A 2013 publication looked at the outcomes for dogs and cats with PPDH that received both treatment options4. No significant difference was found in long‑term survival time, but a larger proportion of cases with clinical signs attributable to the defect – as existed in this case – went on to be surgically managed.
This publication also showed the rate of surgical complications was low and the long‑term prognosis for resolution of clinical signs was good.
Since Bo had clinical signs that could be attributed to the cPPDH – and were progressive – surgery was recommended.
Bo underwent surgery for the diaphragmatic defect and herniated abdominal viscera.
A midline coeliotomy was performed and the peritoneopericardial hernia was confirmed, alongside herniation of the spleen, gall bladder and quadrate liver lobe. The quadrate liver lobe and gall bladder were easily reduced with gentle traction; however, the spleen was irreducible.
A caudal median sternotomy of the two most caudal sternebrae was performed to improve visualisation and access the herniated spleen. An omental adhesion between the spleen and cranial pericardium was identified, and was preventing reduction of the spleen. On further inspection, the omentum was found to be herniated through an additional defect in the midline of the cranial pericardium and was adhered to the cranial mediastinal structures (Figure 3).
A vessel sealing device was used to release the omental adhesion and the spleen was successfully reduced.
The caudal sternum was closed with 0 polydioxanone (PDS) figure of eight sutures.
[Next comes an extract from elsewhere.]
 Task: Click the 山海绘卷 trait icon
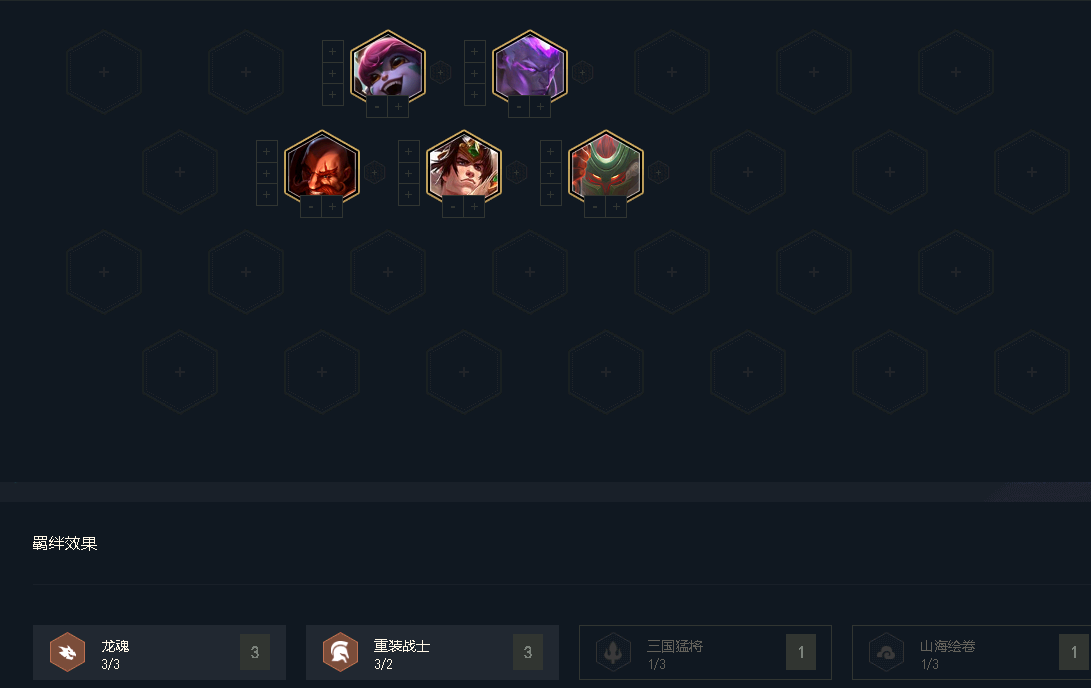tap(886, 652)
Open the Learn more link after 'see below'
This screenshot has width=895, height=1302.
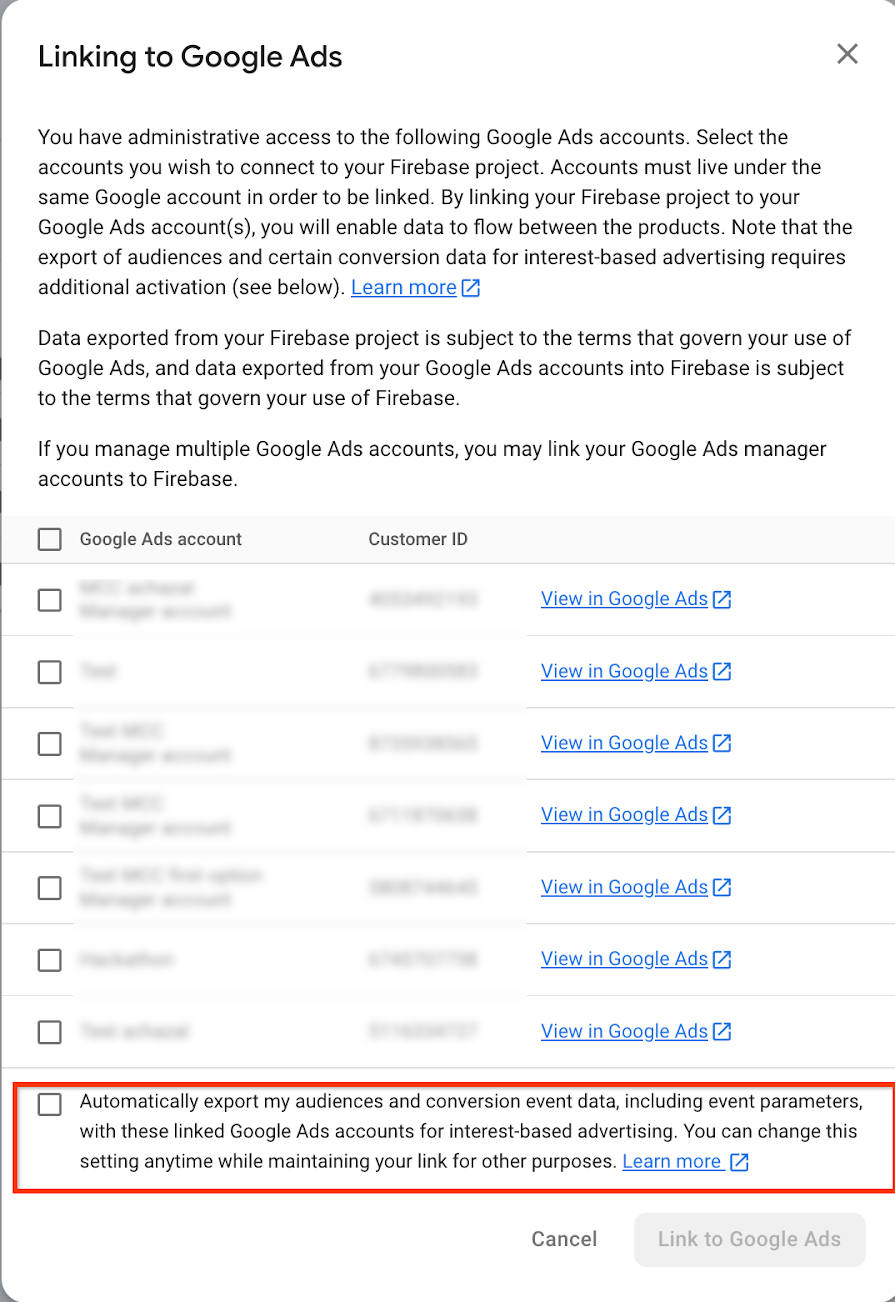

The diaphragmatic defect was closed with 2-0 PDS in a simple, continuous pattern, and air was drained from the pericardium via thoracocentesis.
The abdomen was closed routinely and the patient recovered in the intensive care unit.
Following an uneventful recovery, Bo was discharged three days post-surgery for strict rest at home for four weeks postoperatively.
At follow-up four months post-surgery, the patient was reported to be exercising at a level greater than before presentation and had a much better appetite. No other concerns existed.
cPPDH is a rare condition that can present with vague/non-specific clinical signs in young and adult dogs. Diagnosis is made through imaging of the abdominal and thoracic cavities by radiographs or ultrasound; however, CT scan can be helpful at achieving a definitive diagnosis and can be useful for surgical planning.
Although research has shown no significant difference in the outcome for patients that undergo surgery4, in some cases the improvement in clinical signs seen with surgical resolution of the hernia show it can be a viable option for the management of a cPPDH.
During the authors’ research, they found the combination of midline congenital defects can be grouped together into the pentalogy of Cantrell, a well-documented condition in human medicine, and is made up of five congenital defects affecting the sternum, midline abdominal wall, heart, diaphragm and pericardium. In this case, four of these defects were found – making this a case of incomplete pentalogy of Cantrell.
The lead author would like to thank the team at Eastcott Referrals for their involvement in this case, and especially the second author and Charlotte Howes for their input in this case report.
He would also like to thank Bo’s owners for consenting to sharing details of the case.